DISTORTING THE MAP
Artículo de Uzi Benziman en "Ha´a retz" del 27-10-02Prime Minister Ariel Sharon, who had a reputation in his youth as someone who
could read maps from the day he was born and who earned military accolades
largely because of his exceptional ability to read the map of a battle while it
was in progress, is now busy searching for stratagems with which to foil the
American "road map" for a settlement of the Israeli-Palestinian
conflict. Sharon and his advisers are currently drafting a formulation designed
effectively to torpedo the American plan without making it appear as if that was
their intention.
The first indications of the prime minister's intentions emerged last week,
after he held a round of consultations: The media were full of reports and
analyses that attacked the American document and found numerous flaws in it. The
main message emanating from the prime minister's direction is that the
"road map" is an illegitimate State Department version of U.S.

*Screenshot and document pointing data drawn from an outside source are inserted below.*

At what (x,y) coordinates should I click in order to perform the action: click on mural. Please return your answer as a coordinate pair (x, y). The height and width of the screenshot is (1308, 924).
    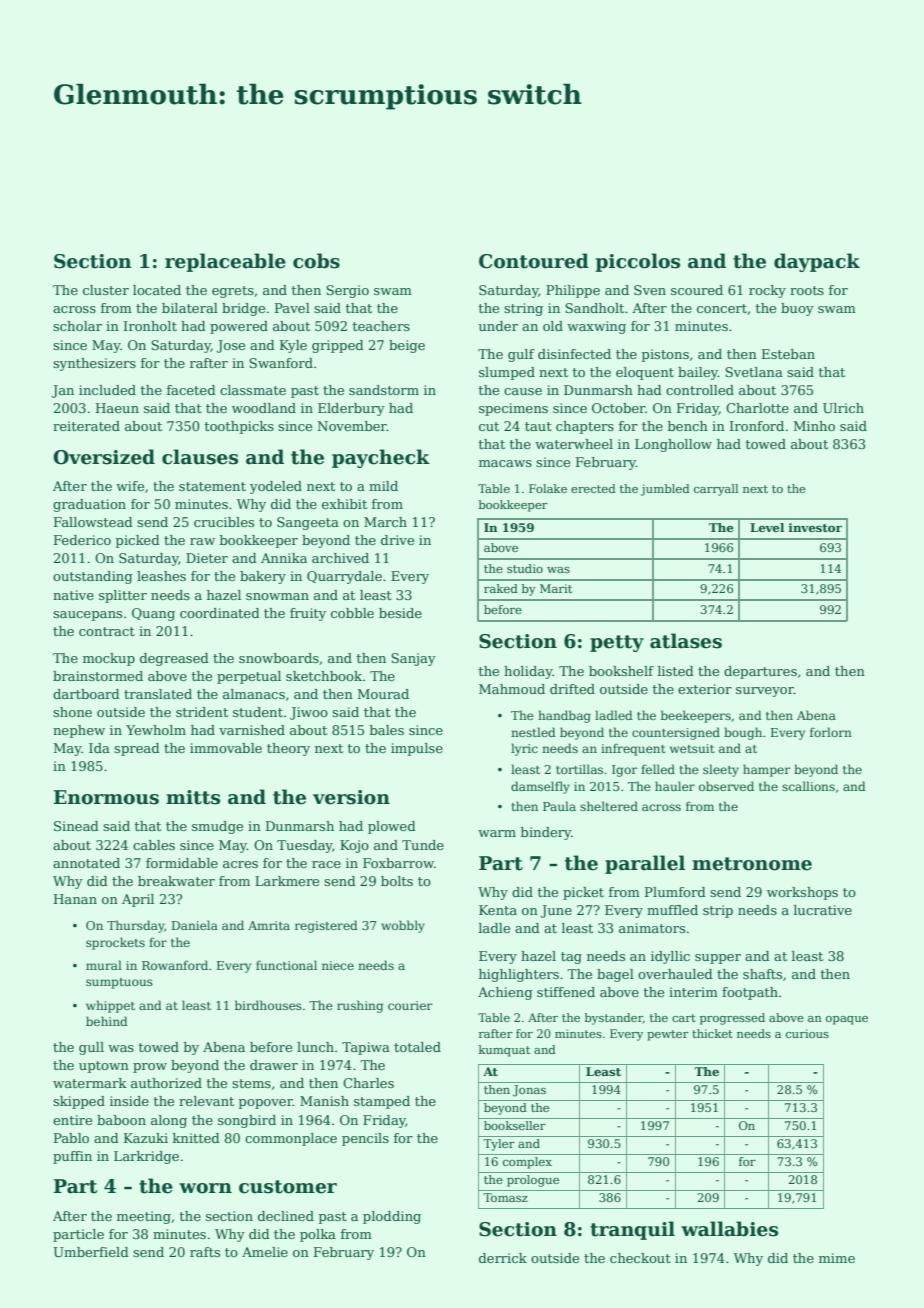
    Looking at the image, I should click on (104, 965).
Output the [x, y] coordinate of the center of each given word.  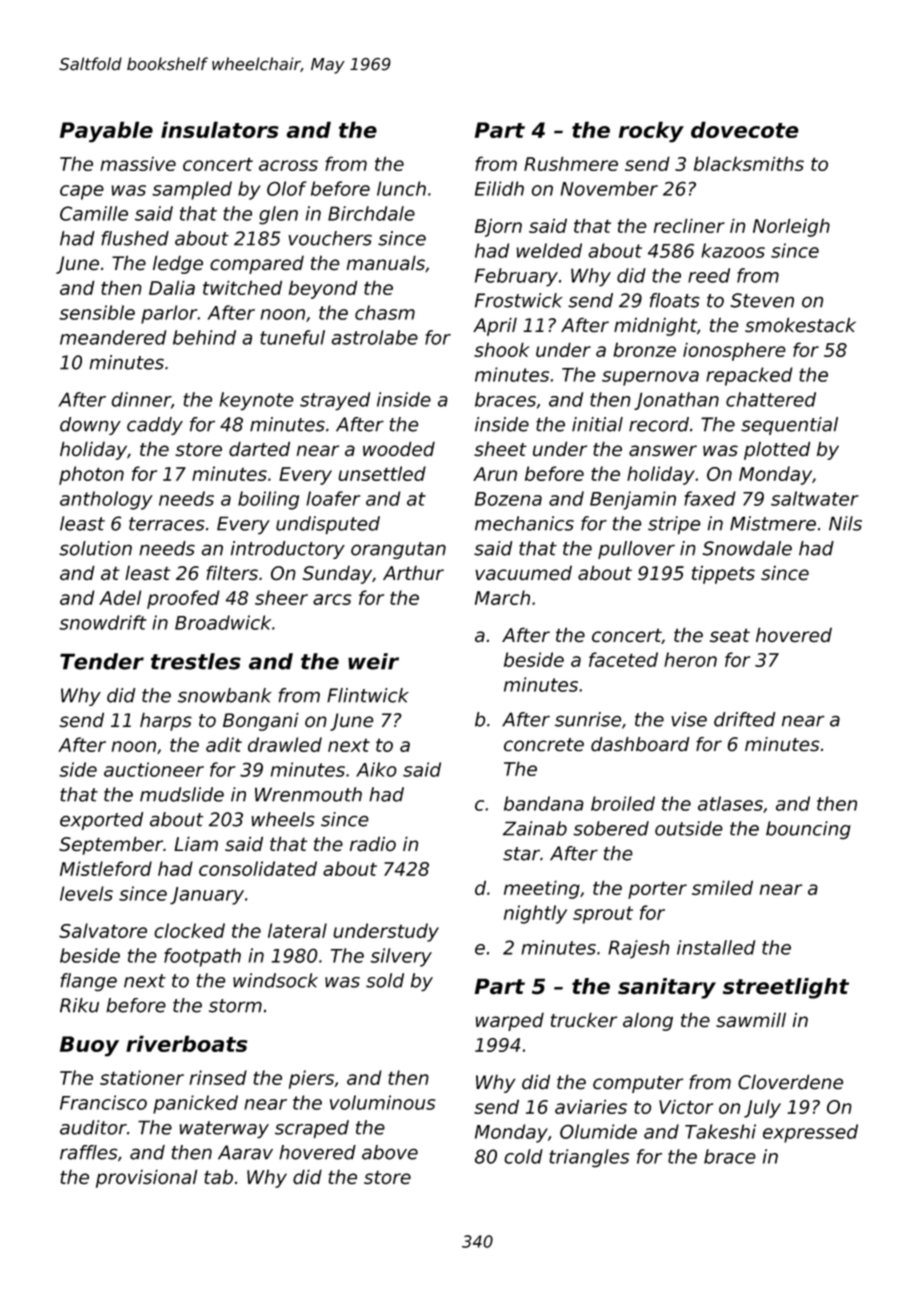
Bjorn [498, 228]
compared [257, 264]
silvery [401, 957]
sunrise [588, 719]
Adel [120, 597]
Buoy [89, 1046]
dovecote [745, 129]
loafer [333, 498]
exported [101, 821]
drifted [744, 719]
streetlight [786, 988]
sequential [789, 426]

President George Bush's speech: While the president insisted that a complete
cessation of Palestinian terror must precede any diplomatic movement, the
"road map" charts a course for Israeli-Palestinian talks that
essentially boils down to conducting negotiations under fire.

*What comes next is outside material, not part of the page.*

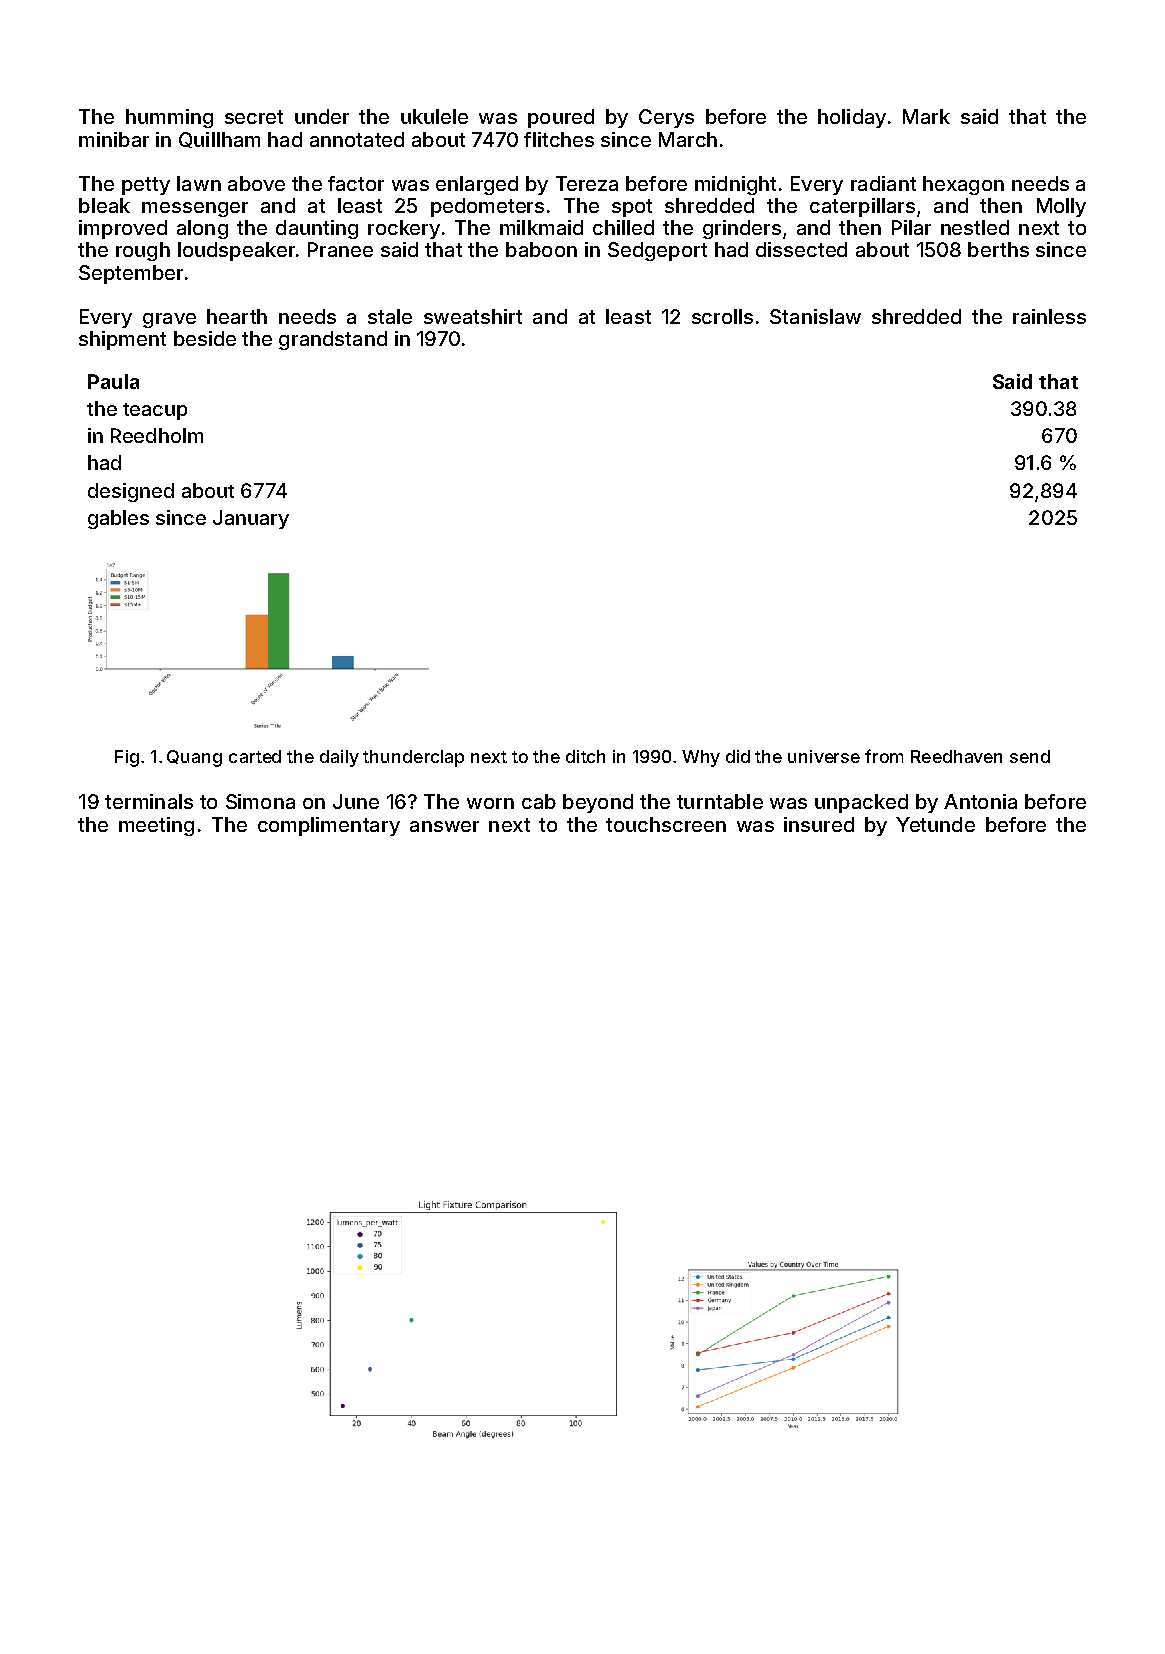 Image resolution: width=1165 pixels, height=1654 pixels. I want to click on nestled, so click(975, 227).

The Prime Minister's Office also complains that the American paper includes the
Saudi peace initiative, which was adopted by the Arab League summit in Beirut,
in the basket of international documents (such as UN Security Council
Resolutions 242 and 338) that are meant to form the basis of an
Israeli-Palestinian peace agreement. The prime minister and his advisers argue
that the Saudi initiative never received any international standing whatsoever,
and in any case it represents the positions of only one party to the conflict
and includes a demand for implementation of the right of return - a demand that
Israel can never accept.
These objections are meant to create the background for the Israeli positions
that will ultimately be presented to Washington, whether during the current
visit to the region by Assistant Secretary of State William Burns or in
subsequent talks.
The prime minister's associates did not make do with mere criticism of the
American plan; they did not even hesitate - a week after Sharon's return from a
congenial meeting with Bush, at which the American administration was asked to
give Israel $10 billion in loan guarantees - to paint it in a scornful light and
apply insulting adjectives to it ("amateurish," "negligent,"

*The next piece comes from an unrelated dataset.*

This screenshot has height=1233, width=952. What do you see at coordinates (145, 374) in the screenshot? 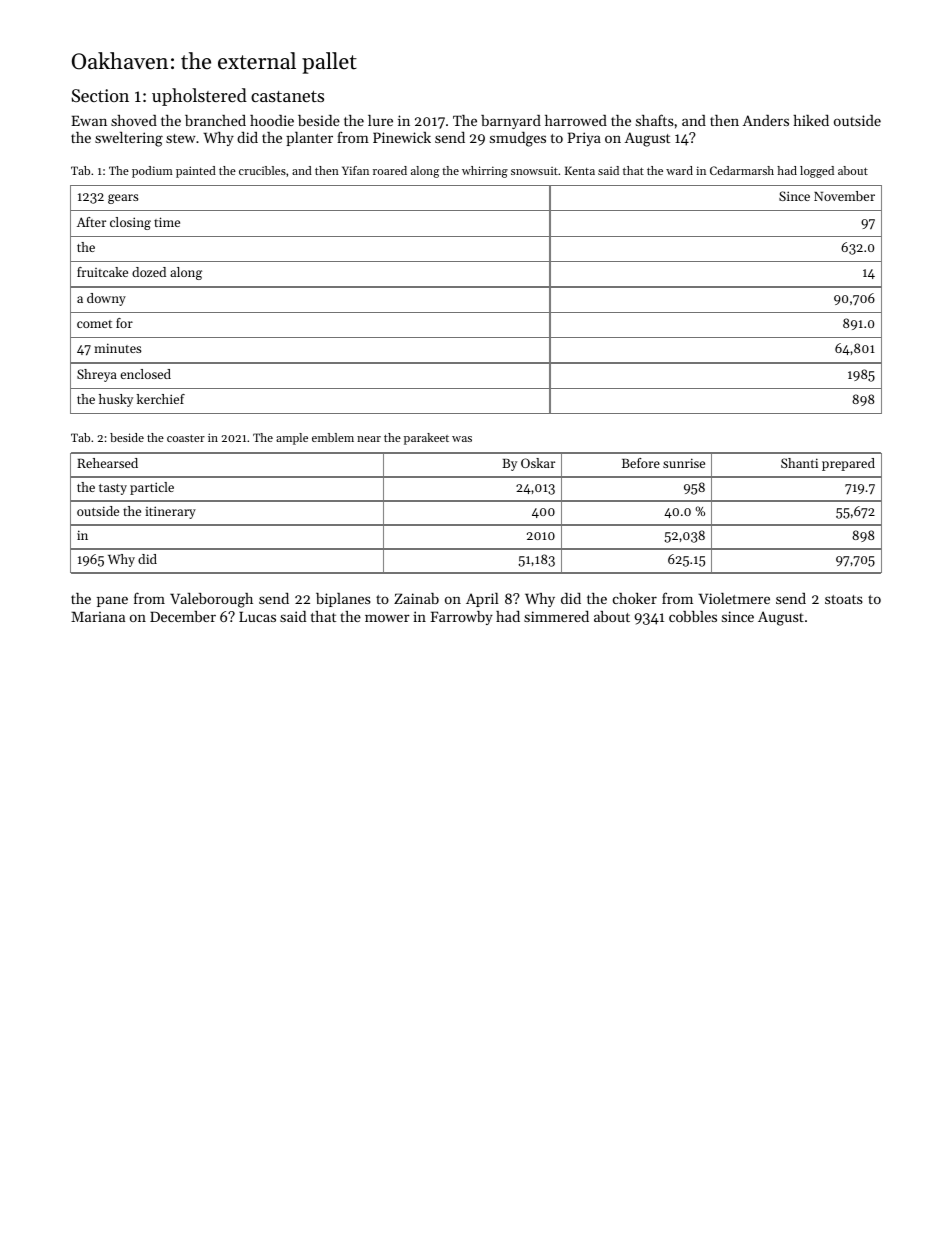
I see `enclosed` at bounding box center [145, 374].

"testimony to the confusion within the administration").
There is no doubt that since Sharon made his first public response to the
"road map" ("I haven't had time to read it yet"), he has
succeeded in studying it in-depth and in developing a strategy for how to deal
with it: He is working to get it removed from the agenda and sent to wherever
the Mitchell, Tenet and Zinni documents now reside.
From Sharon's point of view, his efforts to dissolve the American plan are
completely justified. Ever since he took office, he has not lifted a finger to
rescue the violent conflict from the bloody circle in which it is endlessly
revolving and divert it instead to the path of diplomatic dialogue. Sharon has
made do with a military response to vicious Palestinian terror and has avoided
seizing any of the diplomatic opportunities that have periodically arisen
(European, American, UN and even Arab initiatives) in order to transfer the
conflict to the negotiating table. In so doing, the prime minister has taken
full advantage of the destructive behavior of Yasser Arafat, who provided him
with a plethora of excuses for reducing a conflict between two nations to the
size of a target seen through the sights of a rifle. To satisfy public opinion,
Sharon occasionally speaks in the voice of Jacob, but his hands are the hands of
Esau: His actions prove that he does not want reconciliation between the two
peoples, but rather the Palestinians' defeat.
The "road map" represents a worldview diametrically opposed to that of
the prime minister: It is based on the assumption that the Israeli-Palestinian
conflict must end in compromise. The proposal therefore outlines a three-stage
plan of action in which each side must take steps to meet the other's
expectations. The spirit of the document calls for Israel and the Palestinians
to abandon the violent conflict, agree to concessions whose goal is to rebuild
mutual trust, and reach a peace agreement within three years based on the
establishment of a Palestinian state and Palestinian recognition of Israel's
right to exist. Sharon does not believe in the validity of this vision, and
therefore he will work to bury the road map.